08 – “We’re together” – A dancer came up to Z while we were standing at the juice bar, and she giggled and pinched his side and asked him what he was doing standing in the back. He, of course, looked at me and said, “we’re together.” Although I didn’t mind the comment’s general comedic value, I sort of minded the fact that I was “outed,” when he could have pointed to Kristie or Ken. I guess what I’m saying is, I’m not gay.
07 – “Oh, that doesn’t look right…” – No one said this one, but if I was a girl, and a dancer, and I was buck naked humping the air within smelling distance of a patron, I wouldn’t want to hear this. It might make me feel a little self-conscious. I don’t know, maybe that’s just me.

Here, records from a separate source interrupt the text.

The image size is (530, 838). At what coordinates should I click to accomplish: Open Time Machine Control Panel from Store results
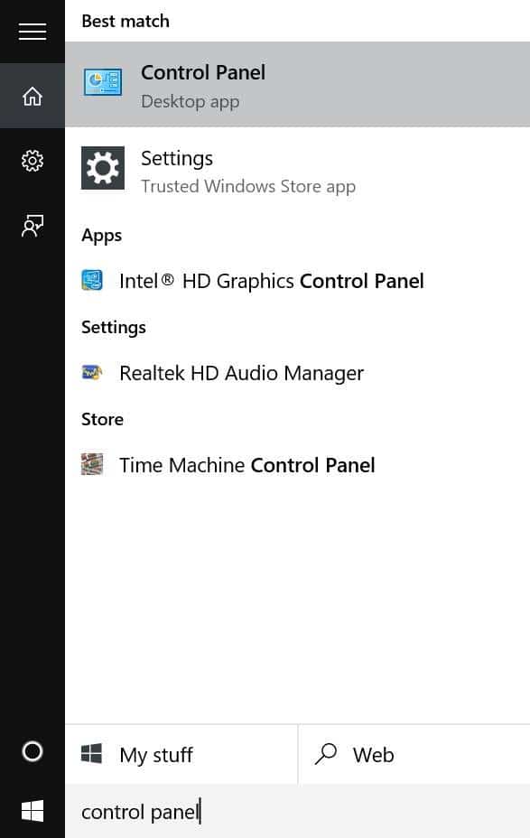point(247,464)
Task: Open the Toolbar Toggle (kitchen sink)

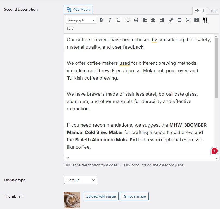Action: (x=197, y=20)
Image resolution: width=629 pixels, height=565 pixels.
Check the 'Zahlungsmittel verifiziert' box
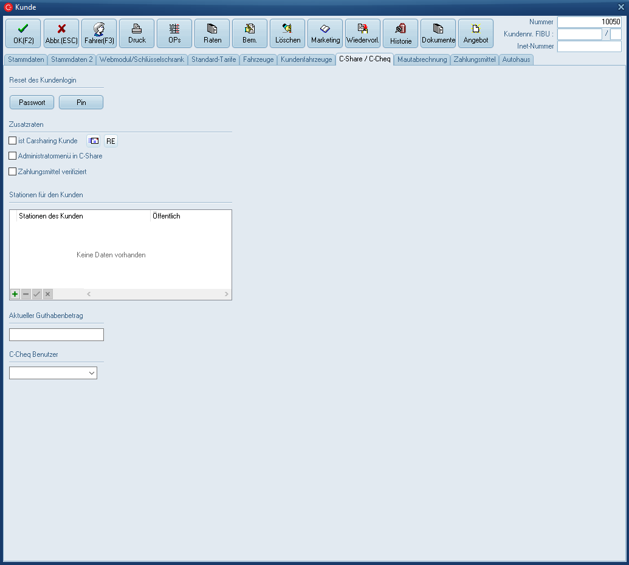13,172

Conversely, if I was a male patron with working knowledge of anatomy or diseases (I’m not), I’d feel really bad about calling attention to a potential health issue in a public place.

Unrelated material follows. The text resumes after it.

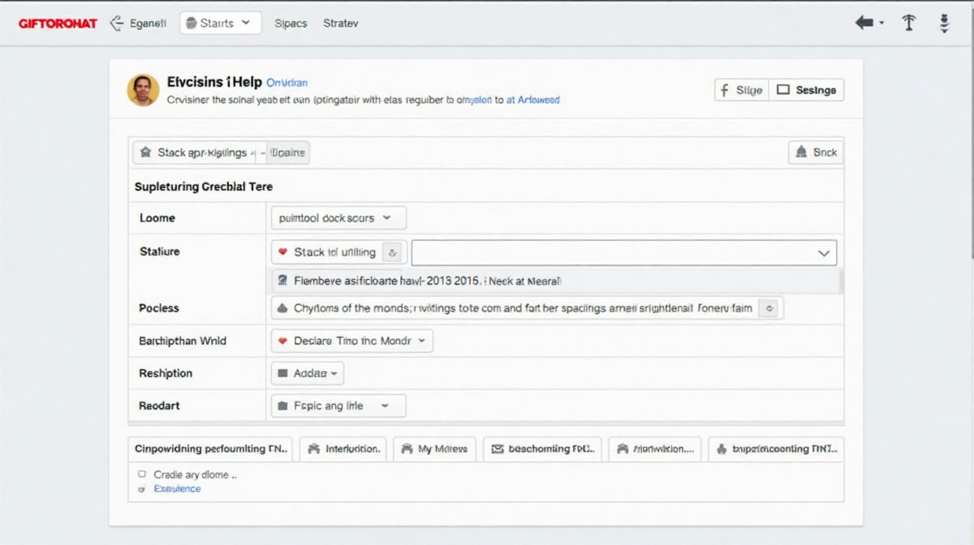The image size is (974, 545).
Task: Click the back arrow icon beside Eganell
Action: [116, 24]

06 – “You’re pretty like my mom.” – I said this at one point, in reference to a quickie that was on MTV’s The State back in the day. I don’t think the dancer heard — which I’m kind of glad about — so I turned and said it to Z instead.
05 – “Where’s the pool table. I thought you had a pool table here?” – Because everybody knows playing pool is way better than staring at naked women. That’s the real reason men go to strip clubs.
04 – “Where did you get those shoes?” – I’m pretty sure it was Kristie (but I guess it could have been Ken?) who asked this to a dancer. It lead to a pretty long conversation that included names of local stripper apparel outlets and some embarrassing tales of falling on stage. See, strippers are people too! Just like you and me! Only…they never went to college, and now they dance naked for strange, drunk men.
03 – [disgusted] “Ugh.” – Z said this fairly early in the evening as a full-grown woman (read: cellulite) placed her delicate flower an inch from a large man’s eyes. The tone and cadence of the comment was enough to send me into hysterics.
02 – “If I was a serial killer I’d kill that one.” – said, of course, by Z. Not sure what the impetus was exactly, but it was followed almost immediately by his saying, “I’m not a serial killer.” I don’t know, it sounded like he was trying to convince himself more than he was trying to convince me.
01 – “Do you have a MySpace” – Poor, sweet, naive Ken. He stuck around a few extra minutes to ask one of the dancers if she was on MySpace. If you’d please — a moment of silence and a slow shake of the head “no” as a show of remorse for Ken’s blind optimism.